A residence of nearly three years, during which time I have traveled over a wide extent of those parts of the State which are most highly esteemed for agriculture and minerals, has, I claim, enabled me to arrive at a pretty accurate estimate of her character and capacities; and I have no hesitation in avowing it as my candid opinion (and I have not been a very inattentive observer) that, balancing resource against defect, and comparing territory with territory, California is the poorest State in the Union. She has little to recommend her except her fascinating metal, the acquisition of which, however, in its first or natural state, seems always to require a greater sacrifice of moral and physical wealth than a single exchange of it afterwards can possibly restore. I know it has been published to the world that this country possesses extraordinary agricultural abilities; but this is an assertion wholly gratuitous, and not susceptible of demonstration. Taken altogether, it is no such thing. Some of her valleys are, indeed, exceedingly fertile; but, when we compare their superficies with the area of the State, we find they are but as oases in a desert. I seriously believe that a fair and thorough trial will show that she has more than three times as much sterile land, in proportion to her territory, than any of her sister States. On an average, a square rood of Carolina earth contains as much fertilizing nutriment as an acre of California soil. Comparatively speaking, she has neither season nor soil.

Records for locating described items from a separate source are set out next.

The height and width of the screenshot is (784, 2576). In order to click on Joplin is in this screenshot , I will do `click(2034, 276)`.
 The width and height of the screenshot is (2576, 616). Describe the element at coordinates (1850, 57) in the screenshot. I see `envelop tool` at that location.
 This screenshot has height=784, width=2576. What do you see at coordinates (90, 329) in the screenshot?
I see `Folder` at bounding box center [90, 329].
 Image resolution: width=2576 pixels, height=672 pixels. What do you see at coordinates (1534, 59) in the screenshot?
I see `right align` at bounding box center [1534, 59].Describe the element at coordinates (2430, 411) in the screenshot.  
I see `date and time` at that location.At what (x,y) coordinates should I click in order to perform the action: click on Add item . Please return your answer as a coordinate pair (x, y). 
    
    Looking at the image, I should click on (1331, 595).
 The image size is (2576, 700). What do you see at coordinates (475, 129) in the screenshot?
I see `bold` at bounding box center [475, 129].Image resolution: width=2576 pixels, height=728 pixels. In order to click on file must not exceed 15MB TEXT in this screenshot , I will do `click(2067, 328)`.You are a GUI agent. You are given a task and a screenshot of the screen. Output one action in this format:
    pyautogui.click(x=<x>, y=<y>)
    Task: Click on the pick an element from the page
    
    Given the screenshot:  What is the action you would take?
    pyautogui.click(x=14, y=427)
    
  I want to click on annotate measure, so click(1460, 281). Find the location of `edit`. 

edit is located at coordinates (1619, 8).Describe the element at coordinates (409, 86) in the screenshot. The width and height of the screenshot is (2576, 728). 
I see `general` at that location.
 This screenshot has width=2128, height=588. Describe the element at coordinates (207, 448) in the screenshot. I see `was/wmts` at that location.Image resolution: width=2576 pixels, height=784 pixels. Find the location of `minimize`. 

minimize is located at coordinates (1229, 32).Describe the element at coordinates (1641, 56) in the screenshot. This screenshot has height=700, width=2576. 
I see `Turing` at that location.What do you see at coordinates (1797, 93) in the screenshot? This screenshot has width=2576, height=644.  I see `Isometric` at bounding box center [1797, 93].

No rain falls between the first of April and the middle of November, in consequence of which the earth becomes so dry and hard that nothing will grow; and the small amount of grass, weeds, or other vegetation that may have shot up in the spring, is parched by the scorching sun until it is rendered as easy of ignition as prepared fuel. The valleys above mentioned are the only spots exempt from this curse. On the other hand, from the first of December to the last of March it rains, as a general thing, so copiously and incessantly, that all out-door avocations must be suspended; and as there is no mechanical or in-door labor, either of use or profit, to be performed, the people are subjected to the disagreeable and expensive task of idling away their time in hotels and restaurants, at the rate of from two to three dollars per day for board alone, other expenses being in the same ratio. More of the disadvantages of this unfortunate inconsistency of the seasons, and of the paucity of resources of employment here, will be noticed as we proceed. As for the valleys we have spoken of, they will afford a sufficient supply of breadstuffs to support sparse settlements, but the average or general surface of the country is incapable of sustaining a dense population.
If we inquire after the manufacturing and mechanical resources of the State, we will find that she has none whatever; in this respect she is as destitute as the aboriginal settlements of America. Nor can she establish, encourage or maintain these arts, for the reason that she would be under the necessity of importing, not only the machinery and raw materials, but also the fuel. She could not, therefore, compete with neighboring States, which have at least some of these indispensable requisites. Nor has she any advantages or facilities for either water or steam power. How, then, can she obtain a reputation for manufactures and mechanism, having neither the material to work, nor the force or means to work with? She has neither cotton nor flax, coal nor timber. She is rich in nothing, and poor in every thing. She has to import every thing she uses, but has nothing to export, except her gold, which, instead of being a blessing to her, is a curse. Even the ground she cultivates she has to inclose with imported fencing wire, not having timber suitable for railing or paling purposes. That which is esteemed her chief treasure, dependence and commodity, gold, seems to be the least subservient to her advancement and prosperity; for, comparatively speaking, she sends it all away, and retains none for home use or convenience; and thus it is that she has, in a measure, been a benefit to others, while she has blindly and foolishly impoverished herself. In this she has acted upon the principle of the cobbler, whose shoes are ever tattered, and of the blacksmith, whose horses always go unshod.